═════ Records for this exercise

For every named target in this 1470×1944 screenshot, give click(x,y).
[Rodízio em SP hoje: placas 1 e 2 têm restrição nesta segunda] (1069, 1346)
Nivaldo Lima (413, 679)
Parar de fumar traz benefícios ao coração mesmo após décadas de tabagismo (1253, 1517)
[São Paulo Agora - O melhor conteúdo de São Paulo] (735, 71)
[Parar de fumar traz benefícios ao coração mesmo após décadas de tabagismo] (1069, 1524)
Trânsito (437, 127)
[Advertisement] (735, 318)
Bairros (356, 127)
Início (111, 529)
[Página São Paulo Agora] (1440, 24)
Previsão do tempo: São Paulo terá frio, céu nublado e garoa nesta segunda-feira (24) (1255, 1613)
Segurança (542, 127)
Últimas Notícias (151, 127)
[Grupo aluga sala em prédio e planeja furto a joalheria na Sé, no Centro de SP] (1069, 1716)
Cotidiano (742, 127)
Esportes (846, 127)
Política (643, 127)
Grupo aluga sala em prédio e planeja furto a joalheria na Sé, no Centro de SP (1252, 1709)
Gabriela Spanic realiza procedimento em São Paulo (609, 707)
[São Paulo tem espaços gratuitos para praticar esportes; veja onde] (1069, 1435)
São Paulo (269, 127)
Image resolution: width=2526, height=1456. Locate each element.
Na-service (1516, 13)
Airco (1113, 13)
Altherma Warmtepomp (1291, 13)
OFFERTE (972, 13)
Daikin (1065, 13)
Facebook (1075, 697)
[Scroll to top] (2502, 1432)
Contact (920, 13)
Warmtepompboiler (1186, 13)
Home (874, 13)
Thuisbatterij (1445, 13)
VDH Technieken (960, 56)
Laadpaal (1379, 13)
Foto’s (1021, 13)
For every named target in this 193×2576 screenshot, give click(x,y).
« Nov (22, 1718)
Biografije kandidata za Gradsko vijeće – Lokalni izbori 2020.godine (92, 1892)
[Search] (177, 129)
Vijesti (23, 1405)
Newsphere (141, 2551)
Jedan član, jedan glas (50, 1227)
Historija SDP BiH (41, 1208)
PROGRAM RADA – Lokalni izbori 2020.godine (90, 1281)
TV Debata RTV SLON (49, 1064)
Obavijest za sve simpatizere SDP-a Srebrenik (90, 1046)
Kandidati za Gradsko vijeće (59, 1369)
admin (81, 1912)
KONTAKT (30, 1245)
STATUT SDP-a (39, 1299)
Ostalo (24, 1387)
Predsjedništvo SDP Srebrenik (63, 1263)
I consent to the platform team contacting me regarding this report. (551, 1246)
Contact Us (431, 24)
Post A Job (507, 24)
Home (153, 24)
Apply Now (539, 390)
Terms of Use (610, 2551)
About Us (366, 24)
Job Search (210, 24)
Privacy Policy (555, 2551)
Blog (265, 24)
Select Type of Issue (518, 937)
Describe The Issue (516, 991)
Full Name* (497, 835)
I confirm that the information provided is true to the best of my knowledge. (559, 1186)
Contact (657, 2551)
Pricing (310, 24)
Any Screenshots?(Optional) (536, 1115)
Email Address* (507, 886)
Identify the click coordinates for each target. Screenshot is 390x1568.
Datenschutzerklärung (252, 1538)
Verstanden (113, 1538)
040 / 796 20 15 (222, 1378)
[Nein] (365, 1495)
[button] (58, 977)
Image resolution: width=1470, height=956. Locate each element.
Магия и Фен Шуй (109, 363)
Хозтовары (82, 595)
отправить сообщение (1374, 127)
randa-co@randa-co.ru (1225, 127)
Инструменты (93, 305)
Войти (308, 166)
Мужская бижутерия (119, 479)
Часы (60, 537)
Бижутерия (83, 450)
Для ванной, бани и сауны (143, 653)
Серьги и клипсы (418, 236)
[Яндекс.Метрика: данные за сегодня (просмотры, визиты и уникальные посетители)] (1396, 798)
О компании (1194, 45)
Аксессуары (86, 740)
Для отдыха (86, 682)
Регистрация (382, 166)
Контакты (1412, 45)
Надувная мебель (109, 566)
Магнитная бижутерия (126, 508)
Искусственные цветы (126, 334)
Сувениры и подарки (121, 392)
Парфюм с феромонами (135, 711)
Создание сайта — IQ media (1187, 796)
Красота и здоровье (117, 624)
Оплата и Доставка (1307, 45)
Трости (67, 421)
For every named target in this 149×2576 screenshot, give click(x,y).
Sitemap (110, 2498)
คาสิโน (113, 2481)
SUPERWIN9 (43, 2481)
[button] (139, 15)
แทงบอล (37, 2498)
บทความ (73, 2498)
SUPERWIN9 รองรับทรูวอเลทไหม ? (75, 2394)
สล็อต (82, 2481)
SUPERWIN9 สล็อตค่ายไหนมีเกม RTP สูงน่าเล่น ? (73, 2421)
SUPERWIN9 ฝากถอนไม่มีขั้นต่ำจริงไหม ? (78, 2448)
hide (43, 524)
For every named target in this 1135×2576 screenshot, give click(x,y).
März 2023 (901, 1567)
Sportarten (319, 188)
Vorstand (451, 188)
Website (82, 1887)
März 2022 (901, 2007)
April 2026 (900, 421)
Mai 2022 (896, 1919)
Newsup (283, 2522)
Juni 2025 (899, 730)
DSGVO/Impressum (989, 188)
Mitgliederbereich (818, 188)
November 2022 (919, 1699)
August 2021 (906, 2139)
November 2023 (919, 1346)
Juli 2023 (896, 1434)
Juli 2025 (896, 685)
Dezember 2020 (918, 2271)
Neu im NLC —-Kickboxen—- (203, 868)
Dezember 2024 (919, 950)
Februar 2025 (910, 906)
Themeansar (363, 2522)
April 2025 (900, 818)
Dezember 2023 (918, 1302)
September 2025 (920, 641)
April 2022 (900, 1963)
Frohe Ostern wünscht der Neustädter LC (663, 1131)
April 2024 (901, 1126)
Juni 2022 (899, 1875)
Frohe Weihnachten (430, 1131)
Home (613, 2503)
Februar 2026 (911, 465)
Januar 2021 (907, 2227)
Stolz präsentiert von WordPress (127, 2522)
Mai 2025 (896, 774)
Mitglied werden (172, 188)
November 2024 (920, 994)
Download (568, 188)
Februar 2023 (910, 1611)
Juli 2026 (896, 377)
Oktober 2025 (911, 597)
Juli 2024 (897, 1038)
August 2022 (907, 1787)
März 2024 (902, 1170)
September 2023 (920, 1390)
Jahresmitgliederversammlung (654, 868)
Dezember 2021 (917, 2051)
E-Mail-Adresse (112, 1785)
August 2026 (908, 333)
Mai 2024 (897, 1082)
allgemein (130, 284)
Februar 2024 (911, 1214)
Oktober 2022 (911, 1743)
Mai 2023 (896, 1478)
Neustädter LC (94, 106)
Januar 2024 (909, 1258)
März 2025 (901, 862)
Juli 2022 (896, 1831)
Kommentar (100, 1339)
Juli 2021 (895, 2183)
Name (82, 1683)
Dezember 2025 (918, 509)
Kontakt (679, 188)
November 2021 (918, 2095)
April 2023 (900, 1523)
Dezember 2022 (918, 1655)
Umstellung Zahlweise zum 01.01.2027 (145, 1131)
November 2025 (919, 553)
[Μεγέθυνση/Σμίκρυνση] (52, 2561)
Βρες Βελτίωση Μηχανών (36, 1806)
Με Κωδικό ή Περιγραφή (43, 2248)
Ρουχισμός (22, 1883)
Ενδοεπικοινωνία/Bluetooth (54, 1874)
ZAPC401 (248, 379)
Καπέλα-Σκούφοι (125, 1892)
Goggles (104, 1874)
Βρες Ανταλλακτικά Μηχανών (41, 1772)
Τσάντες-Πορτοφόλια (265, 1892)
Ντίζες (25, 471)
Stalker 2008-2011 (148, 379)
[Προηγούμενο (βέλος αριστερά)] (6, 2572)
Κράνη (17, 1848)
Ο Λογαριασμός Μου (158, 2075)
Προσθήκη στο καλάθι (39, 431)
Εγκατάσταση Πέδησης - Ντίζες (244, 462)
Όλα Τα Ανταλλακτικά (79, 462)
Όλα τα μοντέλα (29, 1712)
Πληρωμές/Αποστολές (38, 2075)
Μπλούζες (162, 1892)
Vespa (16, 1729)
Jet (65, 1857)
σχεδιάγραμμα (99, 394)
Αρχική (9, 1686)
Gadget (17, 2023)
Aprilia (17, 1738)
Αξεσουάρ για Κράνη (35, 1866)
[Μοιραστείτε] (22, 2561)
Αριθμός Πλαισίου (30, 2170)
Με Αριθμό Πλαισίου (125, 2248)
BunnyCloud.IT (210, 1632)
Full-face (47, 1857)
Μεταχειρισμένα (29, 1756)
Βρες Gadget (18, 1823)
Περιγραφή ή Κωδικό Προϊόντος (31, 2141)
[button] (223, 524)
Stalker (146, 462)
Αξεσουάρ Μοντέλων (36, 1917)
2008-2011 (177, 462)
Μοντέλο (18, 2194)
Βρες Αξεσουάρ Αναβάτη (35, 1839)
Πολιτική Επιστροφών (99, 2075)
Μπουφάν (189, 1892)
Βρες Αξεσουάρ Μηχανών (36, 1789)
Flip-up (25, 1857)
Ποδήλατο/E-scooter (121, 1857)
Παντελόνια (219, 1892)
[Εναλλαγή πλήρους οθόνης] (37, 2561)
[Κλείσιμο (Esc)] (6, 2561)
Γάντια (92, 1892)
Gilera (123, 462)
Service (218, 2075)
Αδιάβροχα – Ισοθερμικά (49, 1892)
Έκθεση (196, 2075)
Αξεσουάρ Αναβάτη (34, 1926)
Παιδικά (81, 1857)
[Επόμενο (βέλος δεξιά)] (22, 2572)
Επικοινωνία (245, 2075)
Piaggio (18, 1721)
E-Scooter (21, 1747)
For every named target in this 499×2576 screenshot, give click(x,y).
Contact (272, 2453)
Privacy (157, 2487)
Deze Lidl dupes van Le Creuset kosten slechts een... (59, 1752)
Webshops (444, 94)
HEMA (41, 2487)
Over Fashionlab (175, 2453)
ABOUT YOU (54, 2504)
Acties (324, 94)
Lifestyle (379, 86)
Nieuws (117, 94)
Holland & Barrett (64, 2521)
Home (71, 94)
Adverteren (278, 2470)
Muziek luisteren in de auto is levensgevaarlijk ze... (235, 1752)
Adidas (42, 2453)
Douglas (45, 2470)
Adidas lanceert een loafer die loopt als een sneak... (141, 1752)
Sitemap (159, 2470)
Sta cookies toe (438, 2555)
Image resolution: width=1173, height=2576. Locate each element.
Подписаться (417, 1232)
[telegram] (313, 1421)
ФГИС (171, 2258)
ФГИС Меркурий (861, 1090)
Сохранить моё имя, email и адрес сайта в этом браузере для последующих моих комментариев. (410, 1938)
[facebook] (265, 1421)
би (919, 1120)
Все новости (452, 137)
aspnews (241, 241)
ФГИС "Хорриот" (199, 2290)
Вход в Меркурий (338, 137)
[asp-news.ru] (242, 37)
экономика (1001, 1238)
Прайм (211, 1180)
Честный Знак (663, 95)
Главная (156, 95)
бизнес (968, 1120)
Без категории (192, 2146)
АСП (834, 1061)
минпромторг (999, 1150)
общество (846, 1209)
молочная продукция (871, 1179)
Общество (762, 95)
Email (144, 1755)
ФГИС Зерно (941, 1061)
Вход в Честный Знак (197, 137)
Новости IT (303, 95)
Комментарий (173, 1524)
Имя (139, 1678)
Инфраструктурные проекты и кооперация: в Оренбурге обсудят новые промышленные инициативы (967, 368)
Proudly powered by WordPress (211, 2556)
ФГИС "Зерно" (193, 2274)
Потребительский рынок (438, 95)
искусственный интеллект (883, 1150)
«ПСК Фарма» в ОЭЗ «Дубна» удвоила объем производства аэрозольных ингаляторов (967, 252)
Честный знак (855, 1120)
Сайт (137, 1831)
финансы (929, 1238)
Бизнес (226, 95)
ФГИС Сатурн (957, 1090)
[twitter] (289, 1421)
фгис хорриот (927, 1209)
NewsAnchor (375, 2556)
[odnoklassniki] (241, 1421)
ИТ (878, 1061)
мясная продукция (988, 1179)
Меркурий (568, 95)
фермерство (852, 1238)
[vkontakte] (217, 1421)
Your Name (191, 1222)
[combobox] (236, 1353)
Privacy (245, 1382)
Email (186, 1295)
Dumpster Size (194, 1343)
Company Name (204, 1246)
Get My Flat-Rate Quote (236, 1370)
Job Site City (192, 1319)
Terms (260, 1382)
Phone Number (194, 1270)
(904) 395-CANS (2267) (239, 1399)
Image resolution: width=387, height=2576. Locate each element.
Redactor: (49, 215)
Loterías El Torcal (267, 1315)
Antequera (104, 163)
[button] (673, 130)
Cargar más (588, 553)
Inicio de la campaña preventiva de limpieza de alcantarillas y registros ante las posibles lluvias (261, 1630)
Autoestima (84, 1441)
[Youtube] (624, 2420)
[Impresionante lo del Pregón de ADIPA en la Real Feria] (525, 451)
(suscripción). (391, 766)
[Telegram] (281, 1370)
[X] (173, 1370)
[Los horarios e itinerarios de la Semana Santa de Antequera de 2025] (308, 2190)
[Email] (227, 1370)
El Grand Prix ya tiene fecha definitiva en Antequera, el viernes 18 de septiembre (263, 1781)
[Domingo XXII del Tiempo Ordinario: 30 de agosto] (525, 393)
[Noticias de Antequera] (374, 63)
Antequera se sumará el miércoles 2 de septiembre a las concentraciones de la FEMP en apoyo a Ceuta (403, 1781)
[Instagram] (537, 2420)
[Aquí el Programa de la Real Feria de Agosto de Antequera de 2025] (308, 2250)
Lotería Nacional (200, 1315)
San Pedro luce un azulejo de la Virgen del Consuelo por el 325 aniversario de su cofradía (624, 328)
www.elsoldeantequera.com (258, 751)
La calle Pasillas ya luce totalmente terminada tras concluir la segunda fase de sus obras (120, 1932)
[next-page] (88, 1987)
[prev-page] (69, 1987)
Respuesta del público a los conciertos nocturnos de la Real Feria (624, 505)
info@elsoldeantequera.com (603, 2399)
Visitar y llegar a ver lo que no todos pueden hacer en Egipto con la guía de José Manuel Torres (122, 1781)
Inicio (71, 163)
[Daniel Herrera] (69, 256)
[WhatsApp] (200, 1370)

══════════

■ What you should do
Could you set down, word for word, only the lines above from the line with "Ντίζες (25, 471)" to the line with "Adidas (42, 2453)", including both?

■ Solution to this exercise
Ντίζες (25, 471)
Stalker 2008-2011 (148, 379)
[Προηγούμενο (βέλος αριστερά)] (6, 2572)
Κράνη (17, 1848)
Ο Λογαριασμός Μου (158, 2075)
Προσθήκη στο καλάθι (39, 431)
Εγκατάσταση Πέδησης - Ντίζες (244, 462)
Όλα Τα Ανταλλακτικά (79, 462)
Όλα τα μοντέλα (29, 1712)
Πληρωμές/Αποστολές (38, 2075)
Μπλούζες (162, 1892)
Vespa (16, 1729)
Jet (65, 1857)
σχεδιάγραμμα (99, 394)
Αρχική (9, 1686)
Gadget (17, 2023)
Aprilia (17, 1738)
Αξεσουάρ για Κράνη (35, 1866)
[Μοιραστείτε] (22, 2561)
Αριθμός Πλαισίου (30, 2170)
Με Αριθμό Πλαισίου (125, 2248)
BunnyCloud.IT (210, 1632)
Full-face (47, 1857)
Μεταχειρισμένα (29, 1756)
Βρες Gadget (18, 1823)
Περιγραφή ή Κωδικό Προϊόντος (31, 2141)
[button] (223, 524)
Stalker (146, 462)
Αξεσουάρ Μοντέλων (36, 1917)
2008-2011 (177, 462)
Μοντέλο (18, 2194)
Βρες Αξεσουάρ Αναβάτη (35, 1839)
Πολιτική Επιστροφών (99, 2075)
Μπουφάν (189, 1892)
Βρες Αξεσουάρ Μηχανών (36, 1789)
Flip-up (25, 1857)
Ποδήλατο/E-scooter (121, 1857)
Παντελόνια (219, 1892)
[Εναλλαγή πλήρους οθόνης] (37, 2561)
[Κλείσιμο (Esc)] (6, 2561)
Γάντια (92, 1892)
Gilera (123, 462)
Service (218, 2075)
Αδιάβροχα – Ισοθερμικά (49, 1892)
Έκθεση (196, 2075)
Αξεσουάρ Αναβάτη (34, 1926)
Παιδικά (81, 1857)
[Επόμενο (βέλος δεξιά)] (22, 2572)
Επικοινωνία (245, 2075)
Piaggio (18, 1721)
E-Scooter (21, 1747)
For every named target in this 499×2576 screenshot, give click(x,y).
Contact (272, 2453)
Privacy (157, 2487)
Deze Lidl dupes van Le Creuset kosten slechts een... (59, 1752)
Webshops (444, 94)
HEMA (41, 2487)
Over Fashionlab (175, 2453)
ABOUT YOU (54, 2504)
Acties (324, 94)
Lifestyle (379, 86)
Nieuws (117, 94)
Holland & Barrett (64, 2521)
Home (71, 94)
Adverteren (278, 2470)
Muziek luisteren in de auto is levensgevaarlijk ze... (235, 1752)
Adidas (42, 2453)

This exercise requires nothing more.